Mrs S’s husband lives in a care home located in one primary care trust (PCT) area; but his GP is based some distance away in an area overseen by a different PCT - Kingston Primary Care Trust. The PCT for the area in which the care home is located assessed him as eligible to have all of his care paid for by the NHS. However, Kingston Primary Care Trust would have been responsible for paying Mr S’s NHS bills because Mr S’s GP surgery was on their patch.
Kingston Primary Care Trust said they wanted to assess Mr S themselves before they decided whether or not to pay for his care. This left Mrs S to pay her husband’s bills for several months, despite having been told her husband was eligible for NHS funding.
Mrs S rang the Ombudsman to ask for help. We rang Kingston Primary Care Trust.
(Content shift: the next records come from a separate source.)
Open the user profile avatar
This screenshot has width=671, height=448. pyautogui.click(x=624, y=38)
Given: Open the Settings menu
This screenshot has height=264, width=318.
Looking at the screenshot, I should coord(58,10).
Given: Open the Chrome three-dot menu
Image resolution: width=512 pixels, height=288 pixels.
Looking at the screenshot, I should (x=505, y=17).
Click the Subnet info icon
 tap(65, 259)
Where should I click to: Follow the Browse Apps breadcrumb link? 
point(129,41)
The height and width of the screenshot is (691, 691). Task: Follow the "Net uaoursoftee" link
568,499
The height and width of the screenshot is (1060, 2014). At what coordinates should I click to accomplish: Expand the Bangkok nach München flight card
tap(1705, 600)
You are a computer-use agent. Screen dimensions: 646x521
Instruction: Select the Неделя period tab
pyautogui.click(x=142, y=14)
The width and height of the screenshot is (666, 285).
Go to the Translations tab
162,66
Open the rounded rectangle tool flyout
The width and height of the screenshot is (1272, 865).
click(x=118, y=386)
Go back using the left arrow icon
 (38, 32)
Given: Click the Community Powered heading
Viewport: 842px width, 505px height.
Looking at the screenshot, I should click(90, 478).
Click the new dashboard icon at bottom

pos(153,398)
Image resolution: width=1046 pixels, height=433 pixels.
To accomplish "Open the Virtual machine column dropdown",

We asked them what was happening and when they would make a decision. We asked them to consider Mrs S’s request to fund her husband’s care based on the other PCT’s assessment. This prompted them to take another look at Mr S’s case. They decided that they would fund Mr S’s care without reassessing him. They also paid Mrs S over £13,000 for care she had wrongly had to fund.
Having received only one telephone call from Kingston Primary Care Trust in six months, Mrs S was pleased to be telephoned with an update and then, later the same day, with the news that the funding had been agreed.